Mother Angelica on the Latin Mass
Posted by Brian Williams -Liturgy Guy
It has been one year since Mother Angelica, the feisty Poor Clare nun who founded EWTN, passed away at the age of 92. While many are familiar with her no nonsense persona and larger than life accomplishments, her love for the traditional Mass isn’t as well known.
Some may recall that Mother butted heads with her local ordinary (Bishop David Foley) back in 1999 following his decree forbidding the offering of the Mass ad orientem in his diocese. Mother was right, as she usually was, but Bishop Foley eventually won the dispute on appeal to Rome. As it turned out, many bishops simply did not want forty million plus television households seeing Masses offered ad orientem on a regular basis.
It’s also easy to forget just how supportive of the Latin Mass EWTN was in the years immediately following Pope Benedict’s motu proprio Summorum Pontificum in 2007.
Beginning with a televised Extraordinary Form Mass for the Feast of the Exaltation of the Holy Cross in September, 2007 (offered by the Priestly Fraternity of Saint Peter-pictured above), the network would go on to air a total of ten traditional masses between 2007-2009. For many faithful Catholics, these televised liturgies were their first look at the sacred beauty of the Latin Mass.
As with most mystics and saints (small s for now), Mother Angelica recognized the power of the sacred liturgy.
In the end, Mother’s own words reveal just how strongly she felt about the traditional liturgy. As reported by the site ChurchPOP, here is Mother Angelica on the Latin Mass:
“Latin was the perfect language for the Mass. It’s the language of the Church, which allows us to pray a verbal prayer without distraction.
“See, the purpose of the Mass is to pray and to be associated with the crucifixion and with that glorious banquet that we partake of in Holy Communion. He is there. But so much is spoiled in the vernacular.
“During the Latin Mass you had the missal if you wanted to follow it in English. It was almost mystical. It gave you an awareness of heaven, of the awesome humility of God who manifests Himself in the guise of bread and wine. The love that He had for us, His desire to remain with us is simply awesome. You could concentrate on that love, because you weren’t distracted by your own language.

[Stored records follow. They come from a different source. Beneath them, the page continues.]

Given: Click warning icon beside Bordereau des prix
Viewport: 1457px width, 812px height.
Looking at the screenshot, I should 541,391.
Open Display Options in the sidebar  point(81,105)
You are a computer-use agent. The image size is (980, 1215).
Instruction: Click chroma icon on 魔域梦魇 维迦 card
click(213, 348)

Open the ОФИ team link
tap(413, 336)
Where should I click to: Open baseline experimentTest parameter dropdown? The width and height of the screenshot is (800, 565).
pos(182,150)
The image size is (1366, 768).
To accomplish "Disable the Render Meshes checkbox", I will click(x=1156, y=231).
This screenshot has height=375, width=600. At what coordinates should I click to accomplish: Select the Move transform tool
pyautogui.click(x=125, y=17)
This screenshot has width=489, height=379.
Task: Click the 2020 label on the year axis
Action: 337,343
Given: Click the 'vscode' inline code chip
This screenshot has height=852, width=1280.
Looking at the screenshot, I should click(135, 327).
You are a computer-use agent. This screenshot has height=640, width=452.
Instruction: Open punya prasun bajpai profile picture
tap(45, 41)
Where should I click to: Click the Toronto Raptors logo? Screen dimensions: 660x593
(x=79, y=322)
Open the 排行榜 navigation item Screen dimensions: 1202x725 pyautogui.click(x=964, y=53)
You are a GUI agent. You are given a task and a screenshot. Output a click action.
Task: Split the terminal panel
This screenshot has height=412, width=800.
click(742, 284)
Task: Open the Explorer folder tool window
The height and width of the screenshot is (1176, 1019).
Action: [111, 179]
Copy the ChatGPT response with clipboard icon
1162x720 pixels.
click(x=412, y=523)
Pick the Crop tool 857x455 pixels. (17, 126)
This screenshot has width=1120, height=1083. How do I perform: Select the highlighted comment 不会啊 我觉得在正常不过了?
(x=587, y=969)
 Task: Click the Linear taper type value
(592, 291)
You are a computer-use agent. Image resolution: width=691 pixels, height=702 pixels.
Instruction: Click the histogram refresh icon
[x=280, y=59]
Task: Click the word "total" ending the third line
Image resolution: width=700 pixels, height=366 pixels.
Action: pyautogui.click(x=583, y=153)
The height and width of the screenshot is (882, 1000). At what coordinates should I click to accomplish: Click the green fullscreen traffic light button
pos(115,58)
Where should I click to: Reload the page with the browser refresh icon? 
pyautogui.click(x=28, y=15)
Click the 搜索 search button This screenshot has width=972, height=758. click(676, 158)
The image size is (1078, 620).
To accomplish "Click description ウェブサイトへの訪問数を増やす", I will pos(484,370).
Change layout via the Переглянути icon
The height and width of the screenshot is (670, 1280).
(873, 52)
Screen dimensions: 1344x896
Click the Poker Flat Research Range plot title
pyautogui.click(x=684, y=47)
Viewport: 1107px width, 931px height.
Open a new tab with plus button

“You could go anywhere in the world and you always knew what was going on. It was contemplative because as the Mass was going on you could close your eyes and visualize what really happened. You could feel it. You could look to the east and realize that God had come and was really present. The way it is today with the priest facing the people, its something between the people and the priest. Too often it’s just some kind of get-together and Jesus is all but forgotten.”